Последний семестр в Академии оказался невероятно скучным. Трудно делать вид, что тебе интересна эта типа студенческая типа жизнь, которая кажется такой яркой и увлекательной человеку стороннему, наблюдающему за ней издалека. Преподаватели то ли заигрывали со студентами, вздыхая время от времени: ах, время студенческое, живое, ах, эта молодость, ах, что-то еще, – то ли были искренни, тоскуя о былом, о тех воспоминаниях, которые по сути воспоминаниями не были, а просто фантазиями о том, что было бы, если бы я был таков. Эти вещи неспособны были ни развлечь студентов, которые смиренно ждали окончания учебы, ни вызвать какой бы то ни было интерес к преподавателям в конце учебы. С каждым годом робкий восторг, написанный крупными буквами на лицах первогодков, казался все непонятней, сами они все более детьми, и всё исчезала привлекательность этой шальной, безудержной, разнузданной жизни. Фабиан замечал не только по себе, но и по другим, что им куда интереснее было спорить о вещах прагматичных: где снимать квартиру, какие банки дают ипотечные кредиты подешевле, в какой ресторан лучше всего вести родителей невесты. Он вел себя подозрительно смирно на нудных и ненужных консультациях и семинарах, скучал и считал не дни – часы до того момента, когда можно сказать: свершилось.
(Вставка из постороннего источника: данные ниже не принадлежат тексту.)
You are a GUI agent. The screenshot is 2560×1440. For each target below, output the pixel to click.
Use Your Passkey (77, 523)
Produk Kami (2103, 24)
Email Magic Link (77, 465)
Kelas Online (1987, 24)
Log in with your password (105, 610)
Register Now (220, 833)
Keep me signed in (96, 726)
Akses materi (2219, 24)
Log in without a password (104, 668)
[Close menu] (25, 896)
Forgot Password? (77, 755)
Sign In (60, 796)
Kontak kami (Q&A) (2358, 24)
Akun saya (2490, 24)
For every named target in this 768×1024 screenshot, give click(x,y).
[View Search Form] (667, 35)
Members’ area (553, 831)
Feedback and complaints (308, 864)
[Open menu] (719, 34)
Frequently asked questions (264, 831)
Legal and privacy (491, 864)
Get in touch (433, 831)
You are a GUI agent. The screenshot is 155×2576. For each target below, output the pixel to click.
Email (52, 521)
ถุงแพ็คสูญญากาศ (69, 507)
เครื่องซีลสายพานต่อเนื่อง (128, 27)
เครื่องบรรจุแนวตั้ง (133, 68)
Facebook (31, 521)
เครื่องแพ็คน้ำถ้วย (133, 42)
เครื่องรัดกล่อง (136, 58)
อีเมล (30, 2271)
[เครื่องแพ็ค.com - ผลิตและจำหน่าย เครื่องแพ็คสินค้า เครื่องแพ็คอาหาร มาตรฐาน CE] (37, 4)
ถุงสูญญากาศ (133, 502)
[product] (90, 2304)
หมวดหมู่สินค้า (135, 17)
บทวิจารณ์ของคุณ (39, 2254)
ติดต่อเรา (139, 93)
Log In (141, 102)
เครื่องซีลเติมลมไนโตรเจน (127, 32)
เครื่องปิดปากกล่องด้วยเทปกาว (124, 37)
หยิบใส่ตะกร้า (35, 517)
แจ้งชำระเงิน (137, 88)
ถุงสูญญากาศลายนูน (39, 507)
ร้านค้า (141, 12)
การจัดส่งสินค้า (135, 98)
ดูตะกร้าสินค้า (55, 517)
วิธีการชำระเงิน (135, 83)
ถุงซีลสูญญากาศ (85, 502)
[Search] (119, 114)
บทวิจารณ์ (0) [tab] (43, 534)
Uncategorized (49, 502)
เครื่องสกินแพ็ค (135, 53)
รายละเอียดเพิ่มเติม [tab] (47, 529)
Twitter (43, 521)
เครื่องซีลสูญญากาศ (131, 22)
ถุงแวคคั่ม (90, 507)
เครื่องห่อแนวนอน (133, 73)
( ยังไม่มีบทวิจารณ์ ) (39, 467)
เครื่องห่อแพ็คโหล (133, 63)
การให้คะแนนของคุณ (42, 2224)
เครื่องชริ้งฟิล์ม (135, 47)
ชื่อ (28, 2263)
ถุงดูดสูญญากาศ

Эрик Велойч со свойственной только ему интонацией предложил Фабиану место советника третьего класса в консулате. Фабиан со свойственной ему интонацией отказался. После этого они мирно пили кофе и перебрасывались остротами, которые неподготовленные слушатели могли расценить как крайне болезненные; ни Велойч, ни Фабиан не морщились, парировали их и наносили ответные еще более болезненные удары, а затем мирно исследовали их – хороши ли или все-таки можно сделать лучше. За два месяца до защиты выпускной работы Велойч предложил ему место советника второго класса в отраслевом совете консулата. Фабиан отказался, и они снова пили кофе и обсуждали последние сплетни консулата и новеньких сотрудников Евфимии. Велойч больше не заговаривал о месте для Фабиана, а интересовался Валерией Оппенгейм. Фабиан мужественно не закатывал глаза, более того, был вежлив, с многозначительной скупостью делился совместными с ней планами на будущее и достойно изображал если не счастливого и влюбленного молодого человека, то удовлетворенного своей партнершей точно.